Despite our grim track record with the disease, HIV is probably not incurable. Although we don’t have a cure yet, we’ve learned many lessons along the way. Most importantly, we should be extremely careful about using the word “cure,” because for now, we’ll never know if a person is cured until they’re not cured.
Clearing out latent virus may still be a feasible approach to a cure, but the purge will have to be extremely thorough. We need drugs that can carefully reactivate or remove latent HIV, leaving minimal surviving virus while avoiding the problems that befell earlier tests that reactivated the entire immune system. Scientists have proposed multiple, cutting-edge techniques to engineer “smart” drugs for this purpose, but we don’t yet know how to deliver this type of treatment safely or effectively.
As a result, most investigations focus on traditional types of drugs. Researchers have developed ways to rapidly scan huge repositories of existing medicines for their ability to target latent HIV. These methods have already identified compounds that were previously used to treat alcoholism, cancer, and epilepsy, and researchers are repurposing them to be tested in HIV-infected patients.
Mathematicians are also helping HIV researchers evaluate new treatments. My colleagues and I use math to take data collected from just a few individuals and fill in the gaps. One question we’re focusing on is exactly how much latent virus must be removed to cure a patient, or at least to let them stop their drug cocktails for a few years. Each cell harboring latent virus is a potential spark that could restart the infection. But we don’t know when the virus will reactivate. Even once a single latent virus awakens, there are still many barriers it must overcome to restart a full-blown infection. The less latent virus that remains, the less chance there is that the virus will win this game of chance. Math allows us to work out these odds very precisely.
Our calculations show that “apparent cures”—where patients with latent virus levels low enough to escape detection for months or years without treatment—are not a medical anomaly. In fact, math tells us that they are an expected result of these chance dynamics. It can also help researchers determine how good an anti-latency drug should be before it’s worth testing in a clinical trial.

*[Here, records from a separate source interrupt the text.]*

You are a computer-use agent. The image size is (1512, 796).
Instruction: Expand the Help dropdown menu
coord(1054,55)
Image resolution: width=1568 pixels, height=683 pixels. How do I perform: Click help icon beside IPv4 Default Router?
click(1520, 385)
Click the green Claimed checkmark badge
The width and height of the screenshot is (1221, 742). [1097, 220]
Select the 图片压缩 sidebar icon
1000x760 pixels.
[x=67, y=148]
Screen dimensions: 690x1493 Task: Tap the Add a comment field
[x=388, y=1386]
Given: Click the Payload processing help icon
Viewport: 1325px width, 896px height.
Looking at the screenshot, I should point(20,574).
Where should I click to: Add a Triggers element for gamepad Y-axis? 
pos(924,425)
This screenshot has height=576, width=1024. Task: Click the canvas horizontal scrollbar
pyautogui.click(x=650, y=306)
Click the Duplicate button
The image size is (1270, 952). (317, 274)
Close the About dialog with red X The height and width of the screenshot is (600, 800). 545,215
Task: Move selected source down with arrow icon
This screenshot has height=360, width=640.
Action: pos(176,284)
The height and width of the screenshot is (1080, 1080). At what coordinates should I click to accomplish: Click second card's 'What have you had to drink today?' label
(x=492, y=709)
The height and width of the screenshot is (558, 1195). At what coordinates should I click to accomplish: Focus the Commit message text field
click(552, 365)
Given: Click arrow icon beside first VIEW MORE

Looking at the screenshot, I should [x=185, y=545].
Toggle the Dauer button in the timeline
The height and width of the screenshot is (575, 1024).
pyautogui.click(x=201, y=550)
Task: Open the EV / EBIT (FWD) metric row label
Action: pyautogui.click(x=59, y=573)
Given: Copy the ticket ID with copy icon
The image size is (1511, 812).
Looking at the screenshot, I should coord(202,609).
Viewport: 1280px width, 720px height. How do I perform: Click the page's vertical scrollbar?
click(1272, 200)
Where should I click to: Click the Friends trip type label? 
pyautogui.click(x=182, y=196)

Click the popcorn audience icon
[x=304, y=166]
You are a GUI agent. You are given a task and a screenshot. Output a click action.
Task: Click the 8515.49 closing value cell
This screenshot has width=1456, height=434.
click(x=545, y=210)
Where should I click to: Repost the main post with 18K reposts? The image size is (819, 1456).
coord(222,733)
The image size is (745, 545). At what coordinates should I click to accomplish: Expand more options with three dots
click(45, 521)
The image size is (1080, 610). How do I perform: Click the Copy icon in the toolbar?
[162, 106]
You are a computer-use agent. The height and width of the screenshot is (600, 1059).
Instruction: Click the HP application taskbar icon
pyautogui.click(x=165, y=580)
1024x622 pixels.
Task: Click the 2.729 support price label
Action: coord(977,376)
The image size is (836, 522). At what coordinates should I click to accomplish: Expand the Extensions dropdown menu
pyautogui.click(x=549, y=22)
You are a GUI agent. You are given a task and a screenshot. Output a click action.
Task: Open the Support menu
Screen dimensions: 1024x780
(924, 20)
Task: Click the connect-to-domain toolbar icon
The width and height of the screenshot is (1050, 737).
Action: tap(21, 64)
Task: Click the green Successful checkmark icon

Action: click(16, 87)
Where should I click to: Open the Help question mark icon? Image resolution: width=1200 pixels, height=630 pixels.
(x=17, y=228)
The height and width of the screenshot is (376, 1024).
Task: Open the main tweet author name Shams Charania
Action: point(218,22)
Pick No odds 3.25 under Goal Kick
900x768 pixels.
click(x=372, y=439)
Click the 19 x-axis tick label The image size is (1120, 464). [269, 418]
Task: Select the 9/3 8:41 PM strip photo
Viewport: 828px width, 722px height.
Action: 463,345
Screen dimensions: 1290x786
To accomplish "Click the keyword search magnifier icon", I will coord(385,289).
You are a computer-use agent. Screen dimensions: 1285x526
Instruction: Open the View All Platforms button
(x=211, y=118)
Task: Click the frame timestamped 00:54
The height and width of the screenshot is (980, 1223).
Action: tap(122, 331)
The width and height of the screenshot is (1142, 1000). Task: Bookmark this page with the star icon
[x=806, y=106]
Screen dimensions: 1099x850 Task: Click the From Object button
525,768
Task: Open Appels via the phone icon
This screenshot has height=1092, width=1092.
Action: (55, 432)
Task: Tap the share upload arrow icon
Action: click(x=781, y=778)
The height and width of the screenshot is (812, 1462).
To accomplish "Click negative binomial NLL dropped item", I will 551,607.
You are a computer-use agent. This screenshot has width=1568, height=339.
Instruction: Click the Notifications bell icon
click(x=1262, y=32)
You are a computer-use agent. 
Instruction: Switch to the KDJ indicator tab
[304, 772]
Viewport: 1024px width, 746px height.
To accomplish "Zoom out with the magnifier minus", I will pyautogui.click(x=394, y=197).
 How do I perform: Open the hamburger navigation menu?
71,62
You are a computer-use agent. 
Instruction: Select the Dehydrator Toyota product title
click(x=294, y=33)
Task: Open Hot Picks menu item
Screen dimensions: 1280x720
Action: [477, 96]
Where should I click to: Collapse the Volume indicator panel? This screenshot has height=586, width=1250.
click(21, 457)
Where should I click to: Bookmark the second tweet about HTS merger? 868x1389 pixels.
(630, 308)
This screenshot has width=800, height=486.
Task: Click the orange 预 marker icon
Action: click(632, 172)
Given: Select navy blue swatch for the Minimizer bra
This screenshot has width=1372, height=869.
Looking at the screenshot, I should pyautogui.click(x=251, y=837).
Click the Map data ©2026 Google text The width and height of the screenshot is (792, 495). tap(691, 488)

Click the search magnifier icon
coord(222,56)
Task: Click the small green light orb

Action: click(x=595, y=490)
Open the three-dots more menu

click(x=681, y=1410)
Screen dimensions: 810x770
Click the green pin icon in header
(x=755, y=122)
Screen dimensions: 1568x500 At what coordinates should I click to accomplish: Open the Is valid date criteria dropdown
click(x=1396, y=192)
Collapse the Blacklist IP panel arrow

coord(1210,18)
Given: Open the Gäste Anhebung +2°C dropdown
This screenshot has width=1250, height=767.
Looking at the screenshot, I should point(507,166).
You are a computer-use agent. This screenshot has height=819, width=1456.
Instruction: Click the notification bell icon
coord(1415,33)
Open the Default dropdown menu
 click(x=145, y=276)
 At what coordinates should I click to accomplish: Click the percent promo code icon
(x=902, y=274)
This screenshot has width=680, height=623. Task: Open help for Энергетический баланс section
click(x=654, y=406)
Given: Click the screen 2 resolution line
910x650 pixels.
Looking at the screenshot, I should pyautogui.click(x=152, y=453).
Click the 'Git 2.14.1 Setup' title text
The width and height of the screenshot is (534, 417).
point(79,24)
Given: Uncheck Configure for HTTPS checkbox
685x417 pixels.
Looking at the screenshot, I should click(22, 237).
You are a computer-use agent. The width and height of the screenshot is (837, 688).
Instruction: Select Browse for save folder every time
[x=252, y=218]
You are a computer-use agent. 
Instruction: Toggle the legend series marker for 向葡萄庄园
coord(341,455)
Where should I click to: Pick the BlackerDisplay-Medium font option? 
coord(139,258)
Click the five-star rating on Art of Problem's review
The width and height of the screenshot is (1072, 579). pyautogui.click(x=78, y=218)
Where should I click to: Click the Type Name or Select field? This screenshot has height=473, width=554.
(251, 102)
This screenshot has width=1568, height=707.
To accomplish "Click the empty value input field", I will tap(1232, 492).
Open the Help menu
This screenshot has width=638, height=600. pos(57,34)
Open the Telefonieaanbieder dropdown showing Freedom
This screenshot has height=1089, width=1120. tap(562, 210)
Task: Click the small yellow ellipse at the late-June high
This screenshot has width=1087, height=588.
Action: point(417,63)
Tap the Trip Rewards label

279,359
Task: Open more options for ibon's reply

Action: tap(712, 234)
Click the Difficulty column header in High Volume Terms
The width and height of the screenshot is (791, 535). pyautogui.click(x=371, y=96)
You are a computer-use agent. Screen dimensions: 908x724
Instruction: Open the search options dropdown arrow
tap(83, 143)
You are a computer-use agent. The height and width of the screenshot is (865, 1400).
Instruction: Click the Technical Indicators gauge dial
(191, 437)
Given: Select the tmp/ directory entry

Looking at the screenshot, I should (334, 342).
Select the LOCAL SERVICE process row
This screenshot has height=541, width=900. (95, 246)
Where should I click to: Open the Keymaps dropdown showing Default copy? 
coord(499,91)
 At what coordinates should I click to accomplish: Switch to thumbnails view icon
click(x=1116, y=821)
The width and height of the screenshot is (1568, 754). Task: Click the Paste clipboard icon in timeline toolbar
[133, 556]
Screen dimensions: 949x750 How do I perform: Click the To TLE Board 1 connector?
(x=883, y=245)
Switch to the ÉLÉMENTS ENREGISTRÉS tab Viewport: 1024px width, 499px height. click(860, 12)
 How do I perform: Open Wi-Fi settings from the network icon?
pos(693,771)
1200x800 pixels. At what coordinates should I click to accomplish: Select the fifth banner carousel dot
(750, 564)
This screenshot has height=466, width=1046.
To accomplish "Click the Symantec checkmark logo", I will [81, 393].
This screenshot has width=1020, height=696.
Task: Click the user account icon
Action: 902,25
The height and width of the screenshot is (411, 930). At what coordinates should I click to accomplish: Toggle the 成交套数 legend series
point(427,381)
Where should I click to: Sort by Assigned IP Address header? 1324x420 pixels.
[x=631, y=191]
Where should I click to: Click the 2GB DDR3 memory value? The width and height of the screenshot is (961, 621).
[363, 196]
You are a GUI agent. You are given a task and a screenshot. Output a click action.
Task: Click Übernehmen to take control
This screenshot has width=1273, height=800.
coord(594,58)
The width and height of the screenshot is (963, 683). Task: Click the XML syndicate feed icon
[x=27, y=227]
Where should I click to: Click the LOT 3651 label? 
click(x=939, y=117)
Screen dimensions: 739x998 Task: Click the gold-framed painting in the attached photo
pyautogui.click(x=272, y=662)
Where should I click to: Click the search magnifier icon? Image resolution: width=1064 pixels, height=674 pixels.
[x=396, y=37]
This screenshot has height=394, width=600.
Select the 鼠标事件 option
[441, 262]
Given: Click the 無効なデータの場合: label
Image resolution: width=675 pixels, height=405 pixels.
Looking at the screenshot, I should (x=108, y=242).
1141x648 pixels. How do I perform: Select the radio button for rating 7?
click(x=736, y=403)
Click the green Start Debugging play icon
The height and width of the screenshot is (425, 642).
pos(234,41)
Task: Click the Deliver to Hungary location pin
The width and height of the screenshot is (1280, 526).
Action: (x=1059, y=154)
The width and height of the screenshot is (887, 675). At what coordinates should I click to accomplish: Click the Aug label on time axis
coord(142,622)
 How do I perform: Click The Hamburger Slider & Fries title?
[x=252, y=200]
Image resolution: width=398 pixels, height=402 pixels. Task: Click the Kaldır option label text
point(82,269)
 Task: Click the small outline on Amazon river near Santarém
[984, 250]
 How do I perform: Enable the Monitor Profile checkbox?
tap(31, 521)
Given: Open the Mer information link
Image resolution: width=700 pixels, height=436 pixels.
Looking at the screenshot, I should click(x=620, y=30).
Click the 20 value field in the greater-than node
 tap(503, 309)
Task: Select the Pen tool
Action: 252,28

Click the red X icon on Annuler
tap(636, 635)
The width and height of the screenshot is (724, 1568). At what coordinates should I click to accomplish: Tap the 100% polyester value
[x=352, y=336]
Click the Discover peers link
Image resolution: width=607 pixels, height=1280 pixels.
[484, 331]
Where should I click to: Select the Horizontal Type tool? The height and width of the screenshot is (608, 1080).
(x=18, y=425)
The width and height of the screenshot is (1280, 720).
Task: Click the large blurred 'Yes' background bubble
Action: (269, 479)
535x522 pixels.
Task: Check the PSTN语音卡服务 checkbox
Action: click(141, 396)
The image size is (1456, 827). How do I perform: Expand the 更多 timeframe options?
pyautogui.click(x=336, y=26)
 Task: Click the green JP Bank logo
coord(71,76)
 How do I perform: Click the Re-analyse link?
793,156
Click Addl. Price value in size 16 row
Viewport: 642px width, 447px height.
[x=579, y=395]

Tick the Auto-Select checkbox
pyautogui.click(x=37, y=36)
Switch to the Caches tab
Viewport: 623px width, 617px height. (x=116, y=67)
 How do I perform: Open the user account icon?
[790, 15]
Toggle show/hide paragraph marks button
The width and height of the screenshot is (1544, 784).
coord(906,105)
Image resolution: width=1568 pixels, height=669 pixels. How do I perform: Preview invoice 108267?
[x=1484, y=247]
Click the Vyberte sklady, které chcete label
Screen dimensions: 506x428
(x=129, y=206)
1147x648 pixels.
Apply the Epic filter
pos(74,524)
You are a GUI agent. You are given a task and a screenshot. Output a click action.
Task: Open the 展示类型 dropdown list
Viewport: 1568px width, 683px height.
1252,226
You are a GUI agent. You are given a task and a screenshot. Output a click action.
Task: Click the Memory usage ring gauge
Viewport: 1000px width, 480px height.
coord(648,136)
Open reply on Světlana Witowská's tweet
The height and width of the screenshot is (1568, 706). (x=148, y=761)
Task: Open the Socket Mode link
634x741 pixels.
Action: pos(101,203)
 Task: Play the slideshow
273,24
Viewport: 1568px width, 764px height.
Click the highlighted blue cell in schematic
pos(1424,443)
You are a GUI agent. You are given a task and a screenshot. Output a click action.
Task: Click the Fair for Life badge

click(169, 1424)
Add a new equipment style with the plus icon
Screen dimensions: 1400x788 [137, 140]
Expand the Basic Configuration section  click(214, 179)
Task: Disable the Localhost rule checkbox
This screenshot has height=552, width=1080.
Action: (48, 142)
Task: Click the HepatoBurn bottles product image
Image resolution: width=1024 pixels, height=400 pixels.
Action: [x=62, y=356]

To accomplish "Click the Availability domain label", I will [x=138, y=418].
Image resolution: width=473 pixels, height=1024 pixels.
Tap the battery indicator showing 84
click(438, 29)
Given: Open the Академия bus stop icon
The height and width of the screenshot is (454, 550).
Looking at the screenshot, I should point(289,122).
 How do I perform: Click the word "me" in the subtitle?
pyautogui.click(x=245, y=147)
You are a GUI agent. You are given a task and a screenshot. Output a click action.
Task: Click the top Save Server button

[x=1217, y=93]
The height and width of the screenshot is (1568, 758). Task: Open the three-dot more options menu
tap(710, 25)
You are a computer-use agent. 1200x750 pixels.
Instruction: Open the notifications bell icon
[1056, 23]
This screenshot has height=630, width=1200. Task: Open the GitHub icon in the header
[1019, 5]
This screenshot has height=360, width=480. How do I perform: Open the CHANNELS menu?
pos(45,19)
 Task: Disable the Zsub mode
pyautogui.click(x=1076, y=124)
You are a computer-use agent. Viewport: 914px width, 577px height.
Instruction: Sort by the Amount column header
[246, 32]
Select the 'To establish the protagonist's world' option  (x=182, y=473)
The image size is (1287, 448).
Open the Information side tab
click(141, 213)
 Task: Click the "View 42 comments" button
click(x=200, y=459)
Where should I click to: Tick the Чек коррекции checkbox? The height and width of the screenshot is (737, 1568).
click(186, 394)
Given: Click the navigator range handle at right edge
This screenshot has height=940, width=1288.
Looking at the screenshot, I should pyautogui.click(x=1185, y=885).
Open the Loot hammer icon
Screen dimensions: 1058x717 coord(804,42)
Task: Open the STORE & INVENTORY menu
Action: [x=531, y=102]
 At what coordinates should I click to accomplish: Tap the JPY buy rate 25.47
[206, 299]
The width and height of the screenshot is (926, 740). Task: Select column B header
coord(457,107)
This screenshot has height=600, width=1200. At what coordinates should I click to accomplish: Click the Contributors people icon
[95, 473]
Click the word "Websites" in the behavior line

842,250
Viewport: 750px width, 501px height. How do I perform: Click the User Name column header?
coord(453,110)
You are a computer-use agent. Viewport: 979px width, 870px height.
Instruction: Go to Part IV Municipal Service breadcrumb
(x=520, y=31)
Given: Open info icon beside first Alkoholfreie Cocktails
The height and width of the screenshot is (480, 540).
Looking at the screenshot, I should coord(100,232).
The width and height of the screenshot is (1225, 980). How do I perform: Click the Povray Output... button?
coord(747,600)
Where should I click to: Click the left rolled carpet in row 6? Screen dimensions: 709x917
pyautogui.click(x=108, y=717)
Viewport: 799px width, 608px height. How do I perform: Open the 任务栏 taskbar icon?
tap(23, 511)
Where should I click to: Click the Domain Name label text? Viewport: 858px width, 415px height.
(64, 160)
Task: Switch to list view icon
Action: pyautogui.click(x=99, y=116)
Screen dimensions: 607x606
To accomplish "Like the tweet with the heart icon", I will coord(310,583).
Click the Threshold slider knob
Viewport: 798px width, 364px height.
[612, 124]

Many researchers are working to augment the body’s ability to control the infection, providing a functional cure rather than a sterilizing one. Studies are underway to render anyone’s immune cells resistant to HIV, mimicking the CCR5 mutation that gives some people natural resistance. Vaccines that could be given after infection, to boost the immune response or protect the body from the virus’s ill effects, are also in development.
In the meantime, treating all HIV-infected individuals—which has the added benefit of preventing new transmissions—remains the best way to control the epidemic and reduce mortality. But the promise of “universal treatment” has also not materialized. Currently, even in the U.S., only 25% of HIV-positive people have their viral levels adequately suppressed by treatment. Worldwide, for every two individuals starting treatment, three are newly infected. While there’s no doubt that we’ve made tremendous progress in fighting the virus, we have a long way to go before the word “cure” is not taboo when it comes to HIV/AIDS.